Marc "Half-Life" Laidlaw's gonzo cyberpunk is back in DRM-free ebooks

Originally published at: http://boingboing.net/2016/07/19/marc-half-life-laidlaws.html

2 Likes

Great news! I would be willing to pay the upgrade price for being able to change font size. I was thinking about reading Neon Lotus again soon.

Hopefully they will be on Kobo also, the Amazon store is a PITA since I don’t have a Kindle, and manually load my books.

Will have to check it out. Found it mostly confusing as a younger reader. I think there was quite a bit of satire that I just didn’t read/understand as such at the time. It did make me look up the definition of prepuce, so there’s that.

1 Like

My favorite book by him!

1 Like

There’s a lot of early Cyberpunk stuff that could do with this treatment. Relatively well known stuff like John Shirley’s is getting really hard to find. Early Shiner or things like Misha’s Red Spider White Web or Mink Mole’s Alligator Alley are pretty much impossible.

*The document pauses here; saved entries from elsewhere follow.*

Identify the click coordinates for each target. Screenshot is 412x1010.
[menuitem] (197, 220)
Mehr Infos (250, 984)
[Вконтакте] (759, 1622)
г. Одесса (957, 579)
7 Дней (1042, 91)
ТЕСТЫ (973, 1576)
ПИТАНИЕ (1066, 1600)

Hand-typed cyberpunk reading lists on the walls downstairs at Forbidden Planet or in Compendium bookshop. Ah yes, I remember it well!

3 Likes

May I point out to readers of the Horror genre that “The 37th Mandala” is grade A nightmare fuel. An obscure favorite that deserves a visit if you enjoy creepy reading.

Like what? City Come A’Walkin’ got a re-release a year or two back. The rest of his stuff is just short stories, isn’t it?

It took a long time to track down the Eclipse trilogy. They did get a re-release but short run I think. I guess I was thinking of things like Heatseeker and A Splendid Chaos.

Amazon has made finding this stuff a lot easier than in the 80s and 90s even if it’s out of print. The days of scouring bookshops is over, right?

You can buy them in ebook at this very moment. That’s how I got them.

Are they the original or revised versions? Have you compared those? Quite a few people seem to be critical of revisions Shirley made to the Eclipse/Song Called Youth trilogy to re-date it to post Cold War times. I don’t have an opinion myself, only having the originals. It’s hard to tell if readers didn’t like it because things were changed, or because of how they were changed.

They’re the revised versions, of course. Shirley isn’t working to re-publish the originals (nor is anyone else for a 30 year old series).

https://www.amazon.com/s?ie=UTF8&field-keywords=a%20song%20called%20youth&index=blended&link_code=qs&sourceid=Mozilla-search&tag=mozilla-20

I bought the omnibus edition when it came out but I haven’t sat down and re-read it. I will say it and “Islands in the Net” (and Gibson’s original trilogy) were hugely influential on me as a teen and young adult.

1 Like

This topic was automatically closed after 5 days. New replies are no longer allowed.